I requisiti e la data del 31 dicembre 2026 diventa fondamentale
Senza fare inutili allarmismi – visto che ogni anno si parla di una possibile cancellazione dell’Ape sociale, poi puntualmente smentita – il dubbio resta: cosa succederà nel 2027?
Innanzitutto, è certo che aumenteranno i requisiti per le pensioni: crescerà l’età pensionabile e si alzeranno anche le soglie contributive per le pensioni anticipate. Si parla di un mese in più nel 2027 e di ulteriori due mesi nel 2028.
Per quanto riguarda l’Ape sociale, invece, non c’è ancora alcuna certezza sulla sua conferma. Non è quindi garantito che i vantaggi di questa misura saranno ancora disponibili dal prossimo anno.
Per questo motivo è fondamentale verificare di aver maturato tutti i requisiti entro il 31 dicembre 2026. Anche perché l’Ape sociale è una misura che difficilmente consente la cristallizzazione del diritto: i requisiti devono essere posseduti e mantenuti al momento della domanda.
Ad esempio, un caregiver deve risultare convivente con il familiare disabile grave da almeno 6 mesi prima della richiesta.
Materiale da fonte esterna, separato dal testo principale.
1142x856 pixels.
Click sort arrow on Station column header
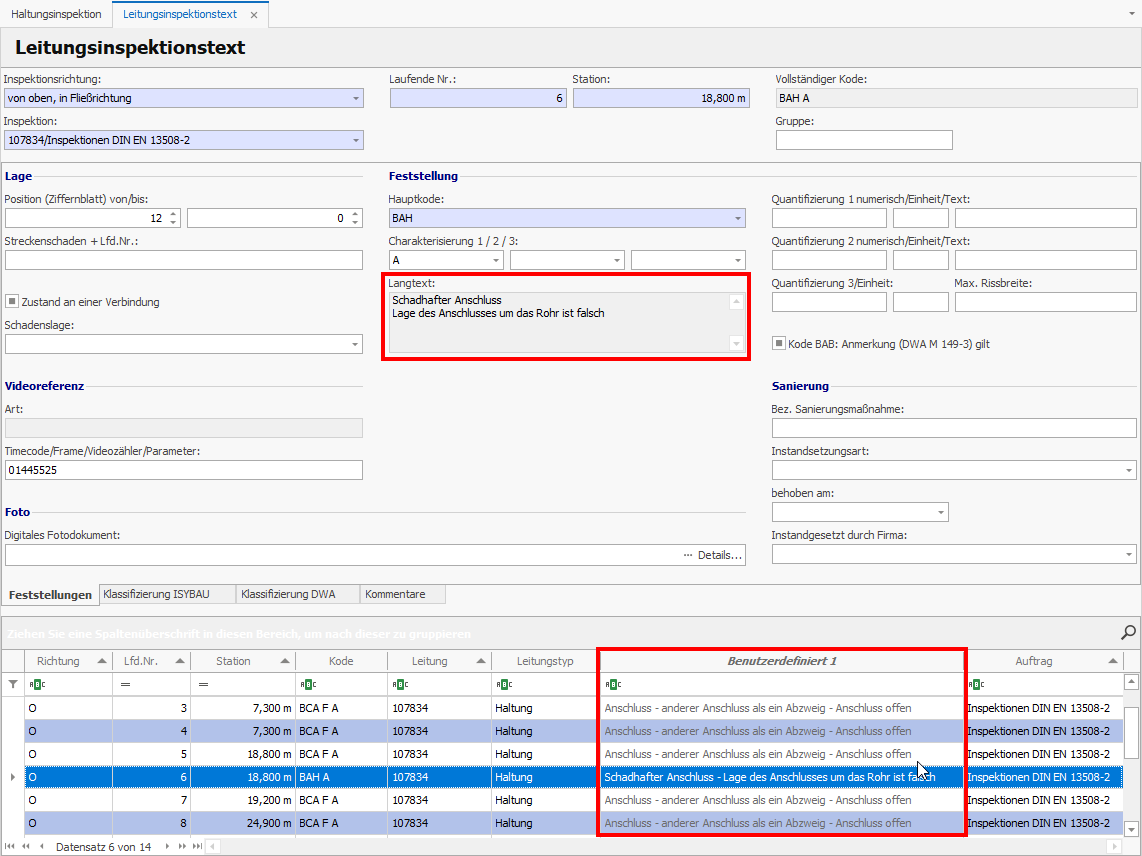coord(287,662)
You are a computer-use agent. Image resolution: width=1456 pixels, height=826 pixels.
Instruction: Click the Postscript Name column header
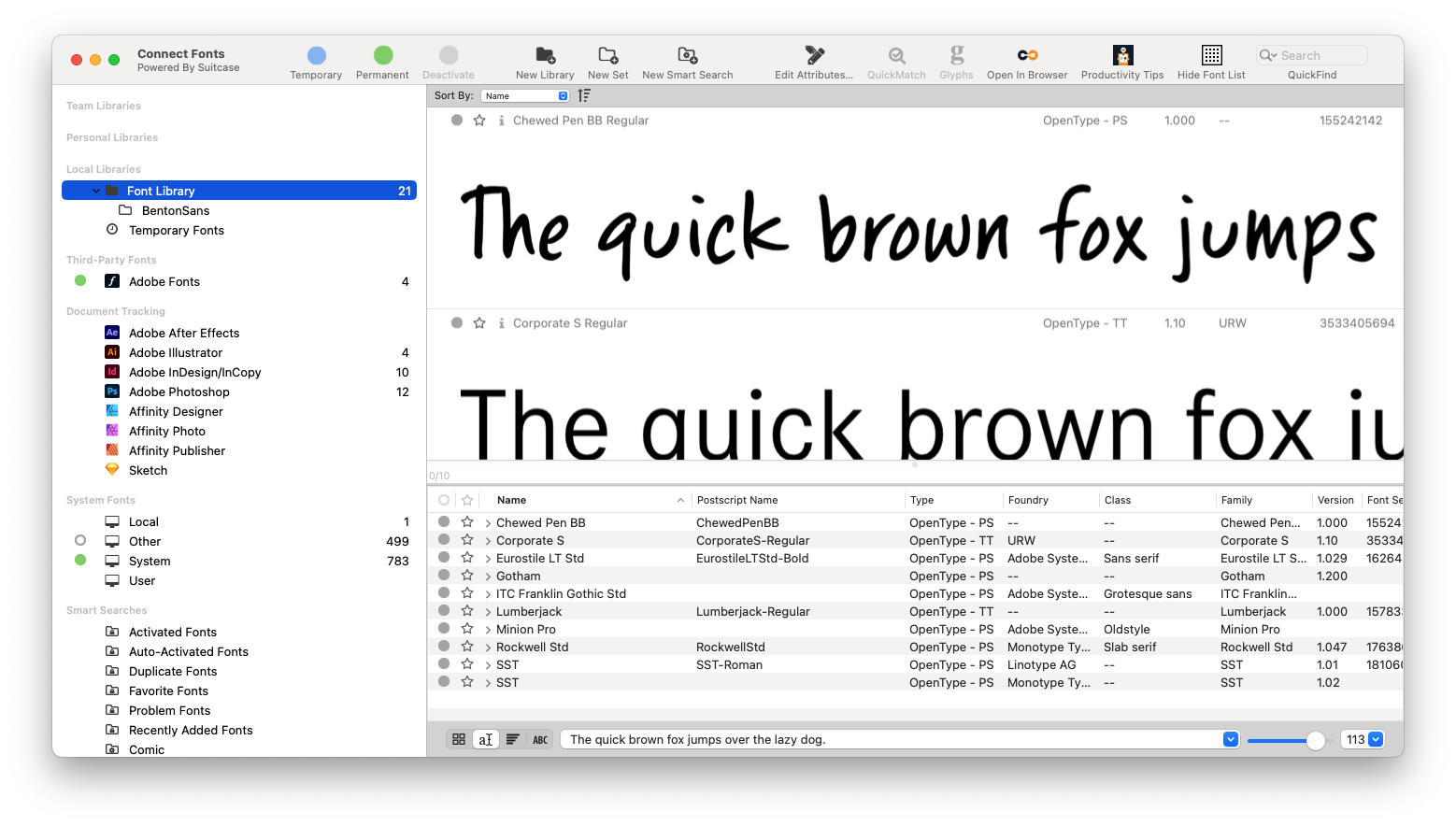[x=737, y=501]
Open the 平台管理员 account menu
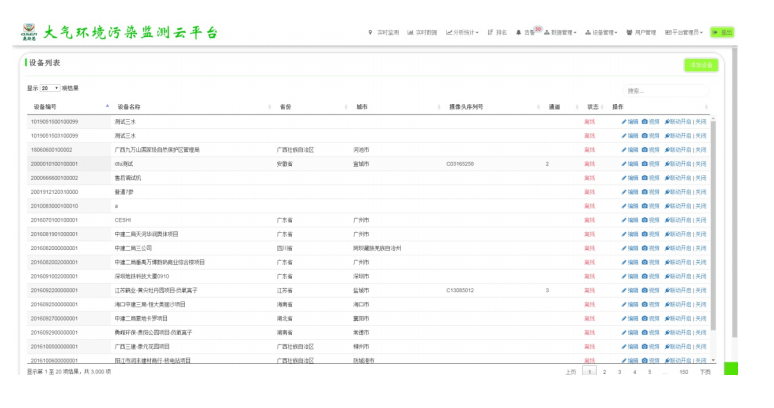 [x=684, y=32]
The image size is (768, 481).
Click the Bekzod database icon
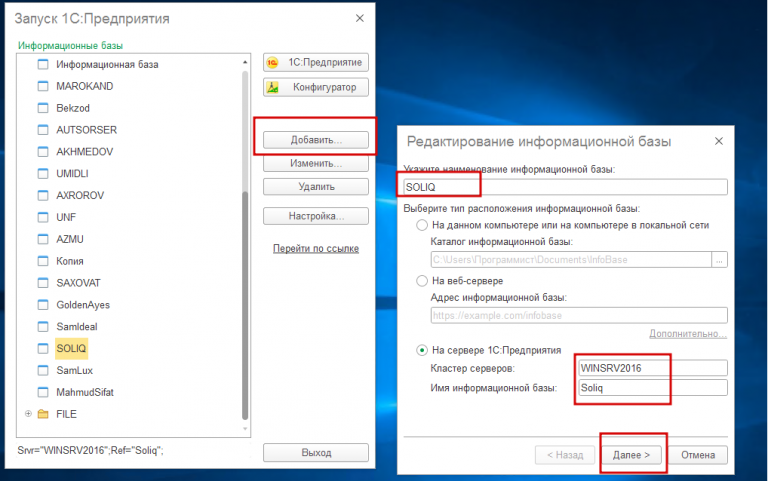(x=43, y=108)
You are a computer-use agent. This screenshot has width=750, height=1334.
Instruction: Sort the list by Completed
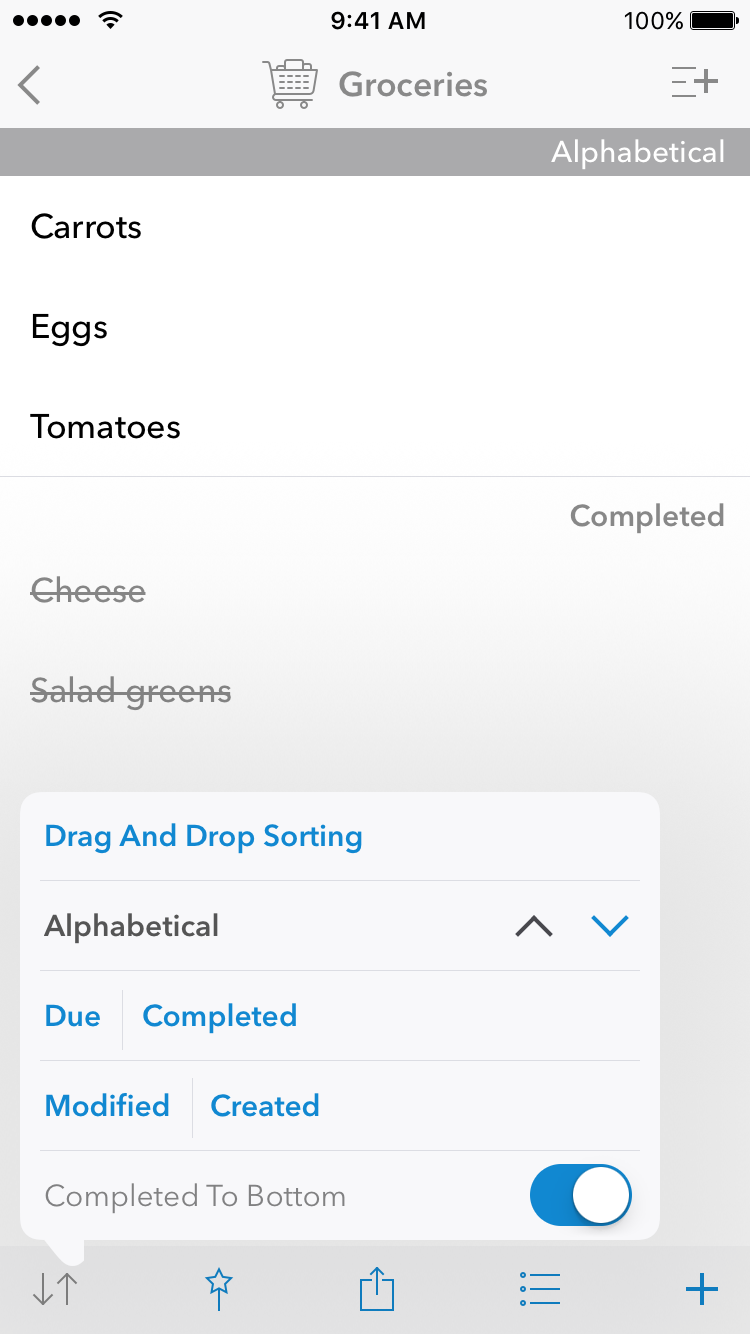click(220, 1016)
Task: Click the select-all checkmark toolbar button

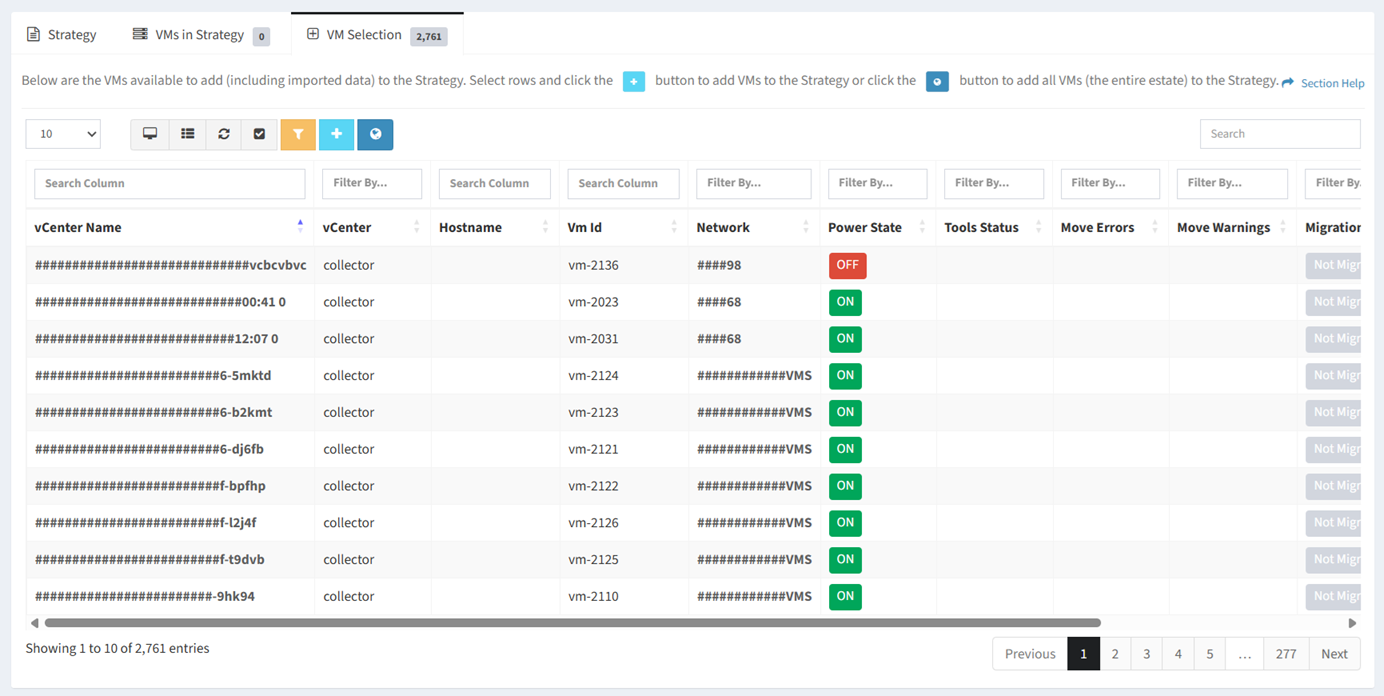Action: tap(260, 134)
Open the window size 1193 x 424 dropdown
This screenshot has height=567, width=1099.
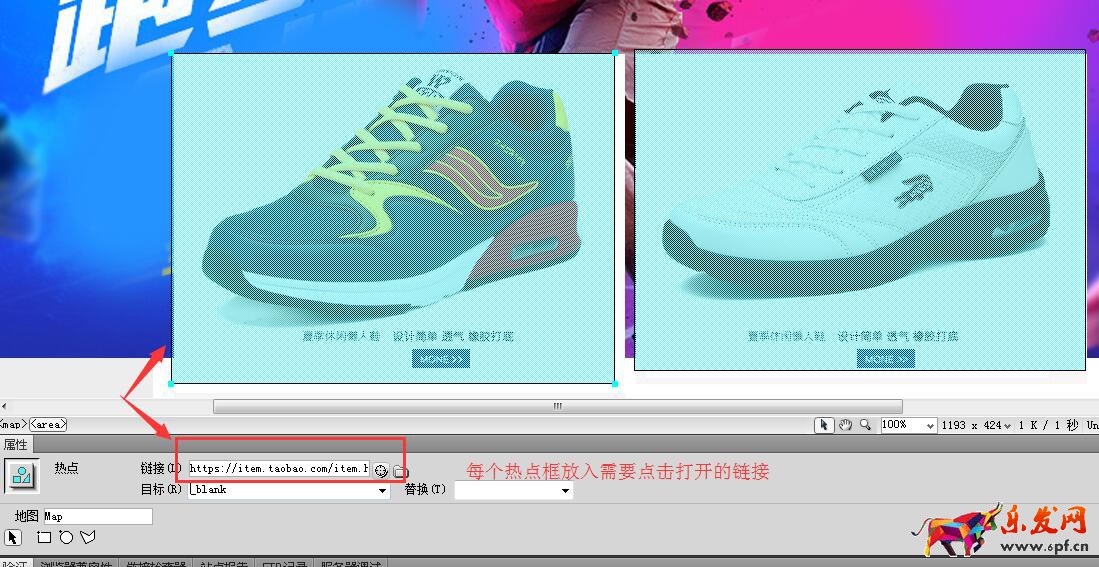(1006, 425)
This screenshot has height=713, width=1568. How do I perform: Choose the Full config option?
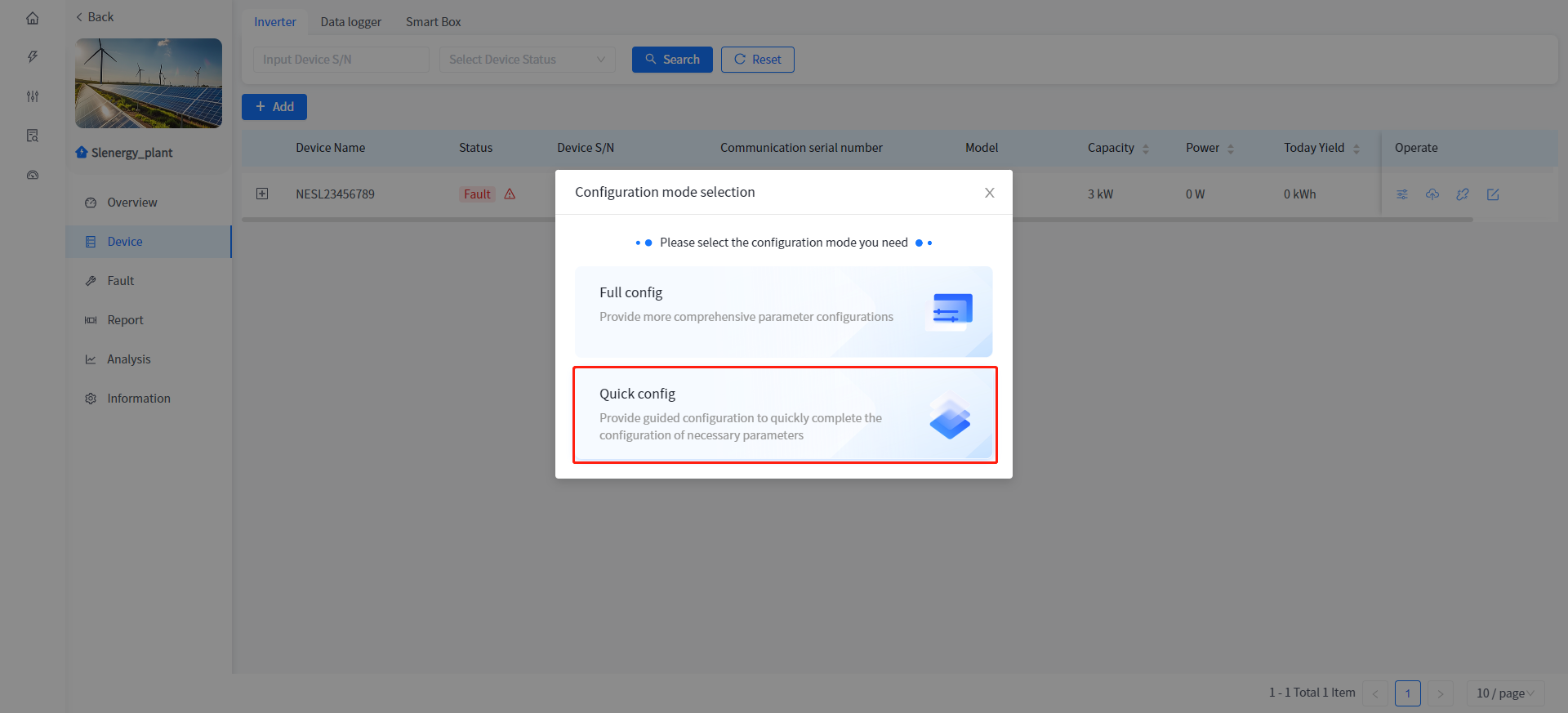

Chi intende sfruttare questa possibilità deve quindi muoversi per tempo, ad esempio unificando i nuclei familiari e ottenendo la residenza comune. Superare la scadenza del 31 dicembre 2026 potrebbe significare perdere definitivamente questa opportunità.
Lo stesso vale per i disoccupati, che devono aver terminato la Naspi entro la fine del 2026: in caso contrario, il diritto all’Ape sociale non potrà essere riconosciuto.